Planning a Jewish wedding can be tricky. Planning an interfaith Jewish wedding? Even trickier. That’s why I’m so happy to share my latest Facebook Live all about how to plan your perfect celebration, one that combines your two backgrounds in a unique way that’s totally, 100% you.
On this Live, I spoke with Rabbi Robyn Frisch and Nicole Wasilus of 18Doors, a wonderful organization dedicated to empowering interfaith couples and families to engage in Jewish life. No one knows more about interfaith Jewish weddings than these two, and I learned so much from speaking with them.
If you’re in the midst of planning your own interfaith celebration, or suspect you might be soon, you can’t do any better than to watch the recording of this fantastic session – and for easy browsing, I’ve recapped the highlights for you below.
There’s so much information to be gleaned from this Live, but if you’ve got a particular question that isn’t answered, please don’t hesitate to reach out to the wonderful 18Doors team – they’ve got 26 rabbinic fellow spread throughout US and Canada, and they’d love to help you out however they can, wherever you are in the world. 18 Doors’ sole mission is to help interfaith Jewish couples and families, so this is really what they’re here for!
Read on for some of Rabbi Robyn and Nicole’s interfaith wedding wisdom…
Rabbi Robyn and Nicole emphasized that, at the very beginning of wedding planning, it’s important to start by talking to your partner and hearing what they have to say. You should do this before you reach out to officiants, and before you start involving your families.
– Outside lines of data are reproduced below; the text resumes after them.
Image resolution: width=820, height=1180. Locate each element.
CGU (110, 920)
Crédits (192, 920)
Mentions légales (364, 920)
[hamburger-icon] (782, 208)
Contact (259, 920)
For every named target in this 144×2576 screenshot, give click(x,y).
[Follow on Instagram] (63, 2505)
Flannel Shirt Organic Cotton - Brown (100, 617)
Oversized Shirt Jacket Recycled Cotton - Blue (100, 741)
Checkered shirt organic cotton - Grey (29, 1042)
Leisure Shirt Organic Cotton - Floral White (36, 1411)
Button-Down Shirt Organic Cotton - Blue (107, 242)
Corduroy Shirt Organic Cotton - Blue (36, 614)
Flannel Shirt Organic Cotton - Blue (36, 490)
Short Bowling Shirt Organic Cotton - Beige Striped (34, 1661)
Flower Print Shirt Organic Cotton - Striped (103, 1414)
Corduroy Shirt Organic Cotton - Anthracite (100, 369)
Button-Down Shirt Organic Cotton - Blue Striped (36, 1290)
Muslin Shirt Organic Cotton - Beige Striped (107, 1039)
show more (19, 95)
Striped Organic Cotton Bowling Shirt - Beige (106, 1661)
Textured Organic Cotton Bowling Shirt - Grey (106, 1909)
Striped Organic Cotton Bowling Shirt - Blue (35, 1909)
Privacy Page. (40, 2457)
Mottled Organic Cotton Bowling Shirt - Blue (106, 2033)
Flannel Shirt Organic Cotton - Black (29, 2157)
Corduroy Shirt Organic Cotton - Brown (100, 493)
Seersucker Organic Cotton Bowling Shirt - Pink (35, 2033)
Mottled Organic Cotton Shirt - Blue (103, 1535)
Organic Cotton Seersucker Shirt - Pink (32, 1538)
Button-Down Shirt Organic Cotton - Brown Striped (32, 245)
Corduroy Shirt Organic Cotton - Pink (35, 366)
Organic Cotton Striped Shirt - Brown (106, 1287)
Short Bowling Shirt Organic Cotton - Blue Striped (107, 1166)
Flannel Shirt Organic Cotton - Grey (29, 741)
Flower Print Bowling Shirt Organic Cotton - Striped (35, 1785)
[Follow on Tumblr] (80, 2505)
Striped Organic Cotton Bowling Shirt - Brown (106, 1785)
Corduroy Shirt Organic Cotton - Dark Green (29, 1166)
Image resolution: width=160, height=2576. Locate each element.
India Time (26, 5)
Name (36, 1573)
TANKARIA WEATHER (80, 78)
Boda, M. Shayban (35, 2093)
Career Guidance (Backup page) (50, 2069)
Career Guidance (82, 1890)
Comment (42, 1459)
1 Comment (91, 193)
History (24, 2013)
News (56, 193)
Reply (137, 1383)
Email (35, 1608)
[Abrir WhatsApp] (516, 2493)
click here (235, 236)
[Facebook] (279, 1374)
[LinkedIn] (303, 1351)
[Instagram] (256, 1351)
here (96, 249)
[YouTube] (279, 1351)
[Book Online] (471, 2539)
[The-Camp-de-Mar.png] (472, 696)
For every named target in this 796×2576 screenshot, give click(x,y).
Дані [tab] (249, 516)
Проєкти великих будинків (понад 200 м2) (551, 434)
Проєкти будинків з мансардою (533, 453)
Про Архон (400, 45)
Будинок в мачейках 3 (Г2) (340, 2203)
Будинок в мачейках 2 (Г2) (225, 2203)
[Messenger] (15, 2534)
What exactly might you want to discuss? Consider talking through the following:
- Which traditions from your background are important to you, and are there any that aren’t?
- Is there anything about your partner’s tradition that you’d especially like to include, or that would make you uncomfortable to include?
- Is there anything you especially liked or didn’t like from other weddings you’ve attended?
- Are there any important people you’d like to honor in your wedding? What are some ways you might like to do that?
Rabbi Robyn and Nicole also recommend checking out Anita Diamant’s The Jewish Wedding Now for reference and ideas.
Above all, it’s important to start having these conversations early, and to keep communication open throughout the planning process.